Parts of the exercise:
a. Decide whether each statement below agrees with the bug report on Java collection sizes. Answer yes or no for each, and quote the words from the report that settle it. (i) The javadoc for Collection.size() says it returns Integer.MAX_VALUE when a collection holds more elements than that. (ii) The size() rule was passed on to List and Set but not to Map. (iii) The report names Lists as the kind of collection most affected.
b. Carry on the bug report about Java collection sizes, picking up right after its last sentence.

Document segment:
• • • •
FULL PRODUCT VERSION :
A DESCRIPTION OF THE PROBLEM :
The javadoc for java.util.Collection.size() states:
If this collection contains more than Integer.MAX_VALUE elements, returns Integer.MAX_VALUE.
This "feature" has been inherited by List, Set, and Map in their size() methods:
If this list contains more than Integer.MAX_VALUE elements, returns Integer.MAX_VALUE.
If this set contains more than Integer.MAX_VALUE elements, returns Integer.MAX_VALUE.
If the map contains more than Integer.MAX_VALUE elements, returns Integer.MAX_VALUE.
The ramifications of allowing over-sized collections do not seem to have been thought out and lead to some subtle problems. Particularly, this affects Lists:
1. When iterating a list bigger than Integer.MAX_VALUE, it is not clear what ListIterator.nextIndex() and ListIterator.previousIndex() should return for far elements. For example, the doc for nextIndex states: "Returns the index of the element that would be returned by a subsequent call to next(). (Returns list size if the list iterator is at the end of the list.)"
2. List.indexOf states that it: "Returns the index of the first occurrence of the specified element in this list, or -1 if this list does not contain the element. More formally, returns the lowest index i such that (o==null ? get(i)==null : o.equals(get(i))), or -1 if there is no such index." This definition is in conflict: the list might "contain" the element, but it cannot return the index for it if it is beyond Integer.MAX_VALUE.
• • • •
Given information:
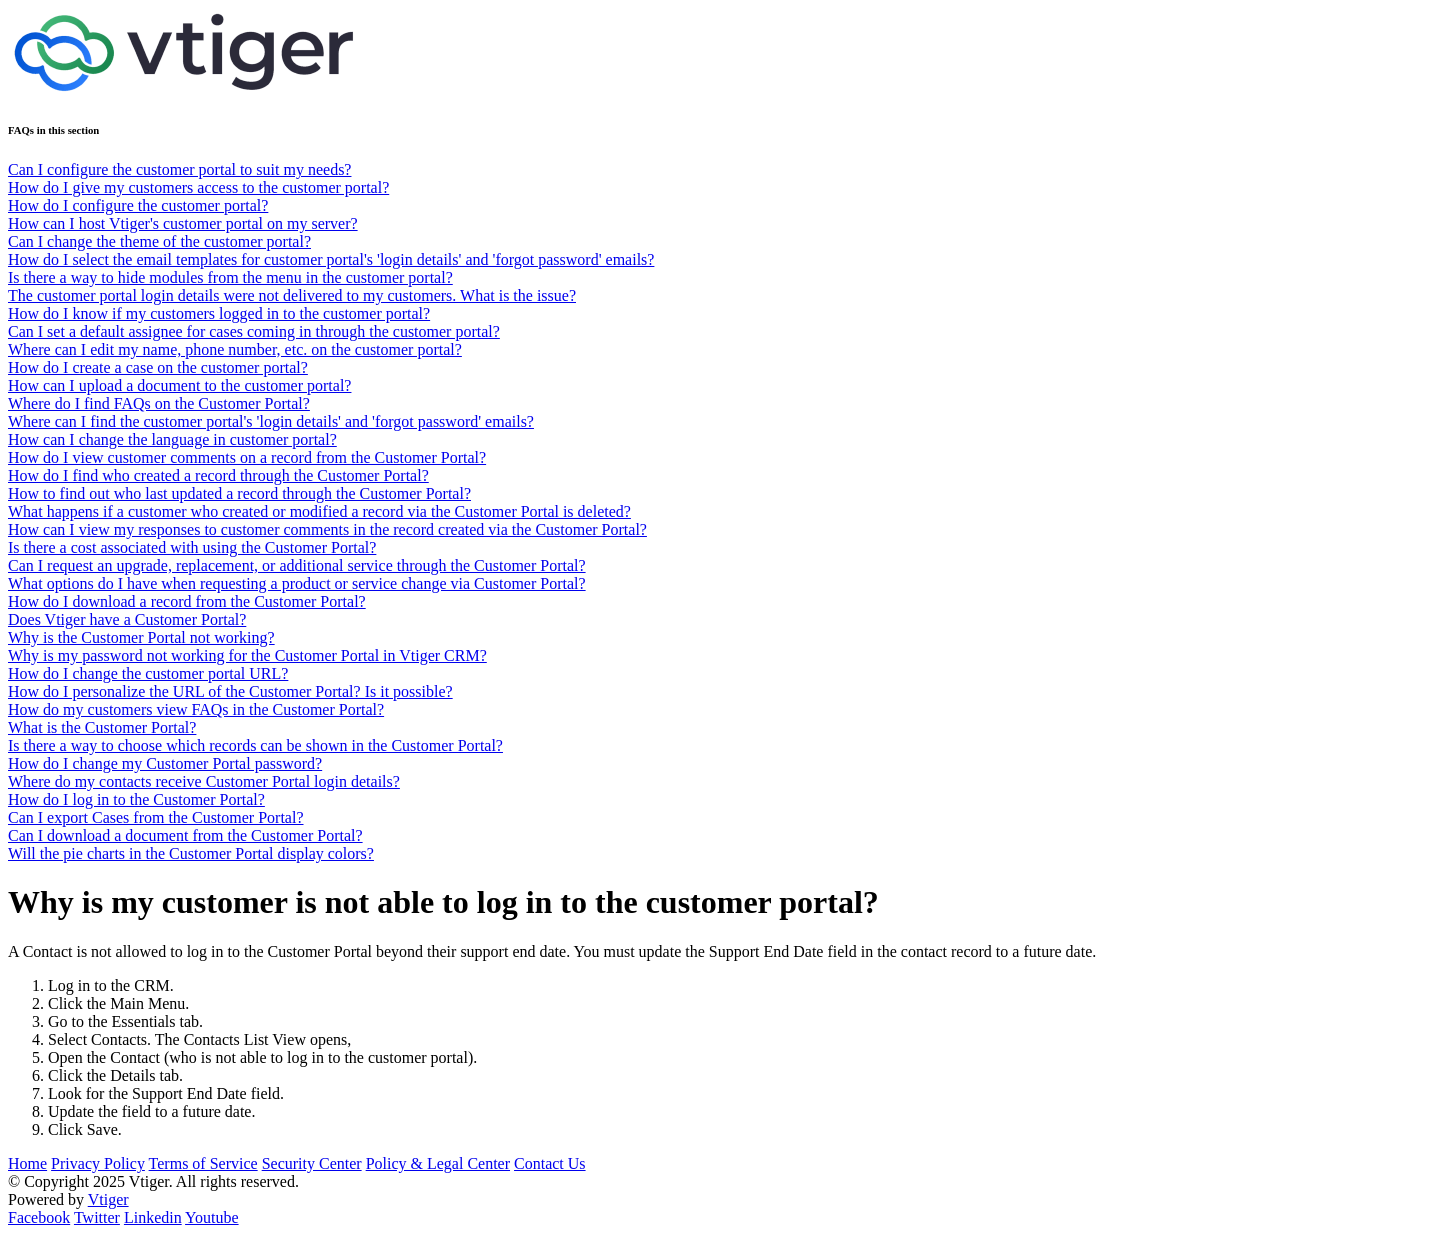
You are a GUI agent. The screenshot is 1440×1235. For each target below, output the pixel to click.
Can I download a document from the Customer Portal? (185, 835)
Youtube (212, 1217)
• • • •
The replies:
a.
(i) Yes: "If this collection contains more than Integer.MAX_VALUE elements, returns Integer.MAX_VALUE."
(ii) No: "This "feature" has been inherited by List, Set, and Map in their size() methods"
(iii) Yes: "Particularly, this affects Lists"

b.
3. List.lastIndexOf states that it: "Returns the index of the last occurrence of the specified element in this list, or -1 if this list does not contain the element. More formally, returns the highest index i such that (o==null ? get(i)==null : o.equals(get(i))), or -1 if there is no such index." This has the same problem as indexOf, but more so. The formal definition implies that if the list contains the element but at an index beyond the Integer.MAX_VALUE limit, the method would be obligated to search for the element in another position below the limit (in order to return the "highest index i" satisfying the expression), but then this would not actually be the "last occurrence" of the element. Class LinkedList also has a method called removeLastOccurrence inherited from Deque, which "Removes the last occurrence of the specified element in this list (when traversing the list from head to tail)". This doesn't say anything about indexes, so apparently the element that would be removed by calling ll.removeLastOccurrence(e) is not necessarily in the same position as the one that would be removed by calling ll.remove(ll.lastIndexOf(e));
I believe the best fix for these issues is to remove the statement in List.size() that implies lists may be larger than Integer.MAX_VALUE. Like thread-safe GUIs, it probably sounded like a good idea but it doesn't work properly in practice, and it wouldn't be very useful even if it did because so many of List's methods depend on an int index. Instead, List should specify Integer.MAX_VALUE as a hard limit on the size of any implementation. This solves a lot of problems, while only creating one.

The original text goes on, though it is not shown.